Olivier aurait pu lui expliquer comment prendre une photo d'appartement avec son EPAD. Mais Antoine veut un vrai appareil photo. C'était malin de pas nous montrer un photographe qui dirait : "je connais la photo, mais pas les appareils".
La palme va sans doute à Marie. Encore une jeune brune en robe noire. Elle est comptable indépendant.
S'il fallait en plus que m'y connaisse en logiciels informatiques…
Parce qu'habituellement elle fait tout sur papier, avec un crayon et une gomme ? Elle va compter un vendeur de la Fnac pour lui expliquer comment ouvrir une feuille Excel ? La compta est l'un des métiers qui sont tellement informatisés, que les deux compétences sont réellement inséparables.

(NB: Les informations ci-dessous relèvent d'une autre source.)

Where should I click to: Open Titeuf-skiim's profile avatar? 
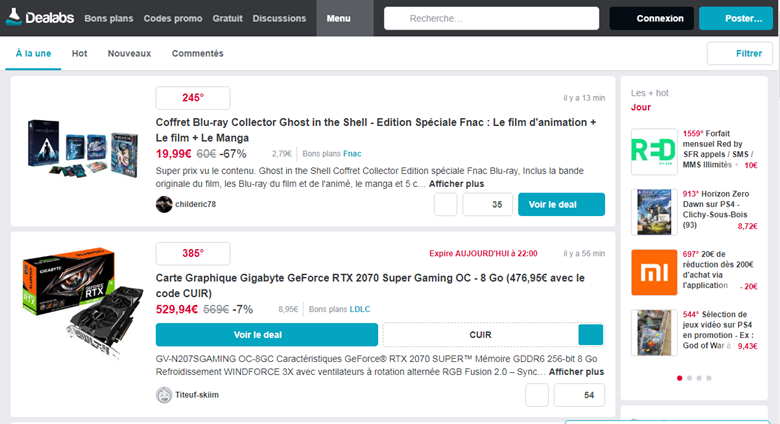[x=164, y=395]
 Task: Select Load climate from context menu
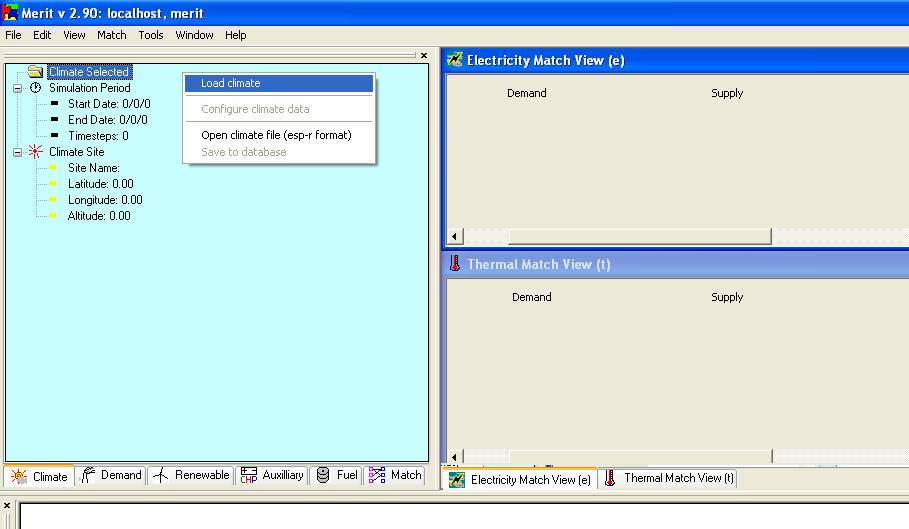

Vous avez donc compris le truc. Vous n'êtes pas stupide, vous. Pour conquérir le marché des "pros", la Fnac doit d'abord leur expliquer qu'ils sont des neuneus, qu'ils ne comprennent rien et qu'ils ont besoin de la gentille Fnac pour les aider. Leur fail vient du fait que nous ne sommes plus en 1997, et que les "pros" savent brancher un ordinateur, ils ont compris ce qu'est une tablette. Les comptables utilisent même des logiciels informatiques. Et depuis 1997, tous ces outils sont devenus beaucoup plus simple.
Or, les pros de la Fnac ne proposent pas, à ce que je vois, grand'chose au-delà des conseils de vente. Ce sont donc des vendeurs, comme on les connaît : "C'est un peu plus cher, mais pour bosser confortablement il vaut mieux prendre le modèle avec 1200", puis, l'année suivante : "celui-ci n'a que 1200, donc c'est un peu juste. Pour être bien, c'est mieux d'avoir au moins 1800". En somme, étendre leur modèle grand public aux pros. Ce qui veut dire que le modèle grand public, c'est le même, sans la partie "pro". Dans "je suis un pro, mais je suis stupide", il faut supprimer tout ce qui précède le deuxième je. Si vous ne comprenez pas ce que je veux dire, allez acheter un EPAD à la Fnac.